- BidCo launched an anticipated mandatory takeover offer for CA Immo on 22 February 2021
- Merger control clearance from the competent authorities has been obtained
- BidCo expects to attain a controlling participation in CA Immo over the coming days, triggering a change of control under the CA Immo convertible bond issue terms and conditions
- Provided the change of control will be announced by CA Immo on 8 April 2021, the offer price for each CA Immo convertible bond with nominal value of EUR 100,000 will be confirmed at EUR 138,628.59
- All other terms of the offer will remain unchanged
VIENNA and LUXEMBOURG, April 1, 2021 /PRNewswire/ -- On Monday, 22 February 2021, BidCo published the offer document for an anticipated mandatory takeover offer for all CA Immo shares and convertible bonds that are not held by either BidCo or CA Immo ("Offer"). The Offer was subject to the condition precedent of receiving clearance from the competent competition authorities. As of today, all required merger control approvals have been obtained. The Offer has therefore become unconditional, meaning that the Offer can be completed following the end of the acceptance period on 9 April.
As disclosed in the offer document, 100 CA Immo shares are currently held by a trustee for BidCo ("Trust Shares"), with the trust agreement providing that the Trust Shares shall be transferred to BidCo upon fulfilment of the above-mentioned merger control clearance condition. BidCo currently expects the Trust Shares to be transferred on or around 6 April 2021. With transfer of the Trust Shares, BidCo will obtain a controlling participation in CA Immo within the meaning of Sec 22 et seq ATA.
Once the Trust Shares have been transferred, BidCo will formally notify CA Immo of the controlling participation. Provided that CA Immo announces a change of control (as per the convertible bond issue terms and conditions) on 8 April 2021, the price offered to convertible bondholders will be confirmed at EUR 138,628.59 for each convertible bond with nominal value of EUR 100,000. As a reminder, during the additional acceptance period a reduced offer price of EUR 120,937.26 for each convertible bond with nominal value of EUR 100,000 will be offered. For additional information, please refer to the offer document and the amendment to the offer document.
All other offer terms will remain unchanged, including but not limited to:
- The offer price for each CA Immo share is EUR 36.00, representing a 32.5% premium compared to the volume-weighted average share price in the six months prior to the announcement of the offer. It also implies a 22.2% premium to CA Immo's unaffected closing share price as of 17 December 2020.
- The offer period will end at 5pm (CET) on 9 April 2021.

:::

[TASK REQUIREMENTS]:
1) In the CA Immo takeover announcement, change "notify" to "inform" and write out the passage from "Once the Trust" up to and including "the offer document.".
2) How might the CA Immo takeover announcement go on after its final sentence? Write that continuation.
The listing is separate material, unrelated to the CA Immo takeover announcement.

:::

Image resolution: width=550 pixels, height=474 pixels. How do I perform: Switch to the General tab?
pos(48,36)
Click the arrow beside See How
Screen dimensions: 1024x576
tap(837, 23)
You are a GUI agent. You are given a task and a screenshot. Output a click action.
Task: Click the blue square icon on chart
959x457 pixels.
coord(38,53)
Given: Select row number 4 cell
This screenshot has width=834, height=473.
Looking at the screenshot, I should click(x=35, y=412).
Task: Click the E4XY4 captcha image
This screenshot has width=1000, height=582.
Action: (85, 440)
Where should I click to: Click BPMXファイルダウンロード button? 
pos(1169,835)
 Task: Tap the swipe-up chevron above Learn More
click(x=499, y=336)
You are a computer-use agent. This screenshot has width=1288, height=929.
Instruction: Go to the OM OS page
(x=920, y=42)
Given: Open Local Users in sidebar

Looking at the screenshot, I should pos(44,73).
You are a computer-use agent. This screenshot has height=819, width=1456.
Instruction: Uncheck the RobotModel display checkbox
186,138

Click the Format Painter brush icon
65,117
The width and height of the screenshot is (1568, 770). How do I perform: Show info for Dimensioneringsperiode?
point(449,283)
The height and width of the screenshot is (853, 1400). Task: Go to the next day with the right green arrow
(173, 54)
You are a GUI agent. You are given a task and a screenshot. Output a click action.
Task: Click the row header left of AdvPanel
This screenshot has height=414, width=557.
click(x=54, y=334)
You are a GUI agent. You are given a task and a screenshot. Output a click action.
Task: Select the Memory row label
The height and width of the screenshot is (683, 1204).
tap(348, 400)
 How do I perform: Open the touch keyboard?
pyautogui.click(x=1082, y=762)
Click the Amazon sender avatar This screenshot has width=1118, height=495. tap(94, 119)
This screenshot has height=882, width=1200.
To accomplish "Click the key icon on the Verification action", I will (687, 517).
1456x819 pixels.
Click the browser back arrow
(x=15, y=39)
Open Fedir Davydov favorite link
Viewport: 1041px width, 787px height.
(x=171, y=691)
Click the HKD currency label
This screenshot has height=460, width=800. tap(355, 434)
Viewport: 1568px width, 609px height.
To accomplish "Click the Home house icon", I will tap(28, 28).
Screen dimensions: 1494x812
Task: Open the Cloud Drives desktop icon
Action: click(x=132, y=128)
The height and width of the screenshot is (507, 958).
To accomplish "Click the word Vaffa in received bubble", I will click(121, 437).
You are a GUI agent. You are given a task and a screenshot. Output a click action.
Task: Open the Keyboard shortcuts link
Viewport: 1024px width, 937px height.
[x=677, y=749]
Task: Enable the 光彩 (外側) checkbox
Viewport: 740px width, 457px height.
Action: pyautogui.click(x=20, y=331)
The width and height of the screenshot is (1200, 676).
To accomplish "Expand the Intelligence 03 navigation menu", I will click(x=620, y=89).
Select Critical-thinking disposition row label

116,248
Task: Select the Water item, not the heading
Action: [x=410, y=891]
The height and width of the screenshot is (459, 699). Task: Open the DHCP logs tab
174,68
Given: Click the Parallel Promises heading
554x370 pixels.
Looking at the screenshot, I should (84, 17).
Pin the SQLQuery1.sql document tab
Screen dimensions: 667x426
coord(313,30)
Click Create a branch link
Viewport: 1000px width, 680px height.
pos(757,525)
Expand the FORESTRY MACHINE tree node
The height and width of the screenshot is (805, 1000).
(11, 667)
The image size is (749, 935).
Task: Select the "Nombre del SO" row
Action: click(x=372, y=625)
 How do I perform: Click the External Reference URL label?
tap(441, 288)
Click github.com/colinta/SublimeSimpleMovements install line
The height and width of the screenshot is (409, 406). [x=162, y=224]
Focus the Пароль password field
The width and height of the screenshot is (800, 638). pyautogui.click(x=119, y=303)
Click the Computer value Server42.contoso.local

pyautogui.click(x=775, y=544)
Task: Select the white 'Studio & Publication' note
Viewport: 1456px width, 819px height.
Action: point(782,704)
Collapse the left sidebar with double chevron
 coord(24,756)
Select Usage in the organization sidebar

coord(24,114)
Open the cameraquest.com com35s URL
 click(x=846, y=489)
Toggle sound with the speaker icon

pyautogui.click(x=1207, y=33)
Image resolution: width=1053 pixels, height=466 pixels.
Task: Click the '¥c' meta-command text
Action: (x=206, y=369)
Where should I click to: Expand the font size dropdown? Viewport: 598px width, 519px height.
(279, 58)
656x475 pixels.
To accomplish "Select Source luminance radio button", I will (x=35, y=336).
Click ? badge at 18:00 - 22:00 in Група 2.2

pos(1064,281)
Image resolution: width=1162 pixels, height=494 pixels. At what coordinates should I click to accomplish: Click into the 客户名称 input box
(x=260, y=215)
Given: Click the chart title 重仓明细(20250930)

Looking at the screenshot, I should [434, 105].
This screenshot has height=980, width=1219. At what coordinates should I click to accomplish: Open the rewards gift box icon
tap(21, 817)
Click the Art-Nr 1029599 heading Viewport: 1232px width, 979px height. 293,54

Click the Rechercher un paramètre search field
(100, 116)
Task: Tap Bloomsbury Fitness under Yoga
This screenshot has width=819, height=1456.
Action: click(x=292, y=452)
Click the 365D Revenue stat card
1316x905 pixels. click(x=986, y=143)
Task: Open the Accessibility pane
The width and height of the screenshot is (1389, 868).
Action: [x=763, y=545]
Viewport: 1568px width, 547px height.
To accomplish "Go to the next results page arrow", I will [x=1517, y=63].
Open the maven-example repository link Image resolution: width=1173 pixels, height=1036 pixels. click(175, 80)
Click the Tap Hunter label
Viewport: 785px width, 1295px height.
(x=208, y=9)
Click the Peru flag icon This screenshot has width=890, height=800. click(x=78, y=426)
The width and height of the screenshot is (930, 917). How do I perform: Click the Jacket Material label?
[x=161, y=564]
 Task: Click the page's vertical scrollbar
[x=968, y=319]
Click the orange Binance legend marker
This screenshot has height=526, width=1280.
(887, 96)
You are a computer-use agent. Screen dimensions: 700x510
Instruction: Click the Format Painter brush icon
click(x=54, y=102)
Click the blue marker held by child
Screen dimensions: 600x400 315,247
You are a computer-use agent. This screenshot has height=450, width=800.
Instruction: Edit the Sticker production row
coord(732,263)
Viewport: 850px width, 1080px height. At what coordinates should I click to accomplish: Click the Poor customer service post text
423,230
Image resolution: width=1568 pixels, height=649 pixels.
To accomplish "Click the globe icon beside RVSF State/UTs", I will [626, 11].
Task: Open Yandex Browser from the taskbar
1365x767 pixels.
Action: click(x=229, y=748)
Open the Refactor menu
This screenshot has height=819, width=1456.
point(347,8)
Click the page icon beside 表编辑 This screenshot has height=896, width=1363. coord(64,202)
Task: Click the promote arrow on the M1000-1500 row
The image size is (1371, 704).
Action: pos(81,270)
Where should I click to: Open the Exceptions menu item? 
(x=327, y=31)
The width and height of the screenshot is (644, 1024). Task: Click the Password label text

:::

[ANSWERS GIVEN]:
1)
Once the Trust Shares have been transferred, BidCo will formally inform CA Immo of the controlling participation. Provided that CA Immo announces a change of control (as per the convertible bond issue terms and conditions) on 8 April 2021, the price offered to convertible bondholders will be confirmed at EUR 138,628.59 for each convertible bond with nominal value of EUR 100,000. As a reminder, during the additional acceptance period a reduced offer price of EUR 120,937.26 for each convertible bond with nominal value of EUR 100,000 will be offered. For additional information, please refer to the offer document and the amendment to the offer document.

2)
- The offer prices for CA Immo shares and convertible bonds are on a cum dividend basis. Both prices will be reduced in case of any dividend declared between the announcement and the settlement of the Offer, provided that the relevant settlement date occurs after the relevant record date for such dividend.
- The Offer is aimed at acquiring all outstanding CA Immo shares and convertible bonds that are not held by BidCo or CA Immo, though there will be no minimum acceptance threshold.
- The additional acceptance period will run from 14 April 2021 until 14 July 2021 and any shares or convertible bonds tendered during the additional acceptance period will be settled at the end of July 2021.
About Starwood Capital Group
Starwood Capital Group is a private investment firm with a core focus on global real estate, energy infrastructure and oil & gas. The Firm and its affiliates maintain 16 offices in seven countries around the world, and currently have approximately 4,100 employees. Since its inception in 1991, Starwood Capital Group has raised nearly $55 billion of equity capital, and currently has in excess of $70 billion of assets under management. The Firm has invested in virtually every category of real estate on a global basis, opportunistically shifting asset classes, geographies and positions in the capital stack as it perceives risk/reward dynamics to be evolving. Over the past 29 years, Starwood Capital Group and its affiliates have successfully executed an investment strategy that involves building enterprises in both the private and public markets. Additional information can be found at starwoodcapital.com.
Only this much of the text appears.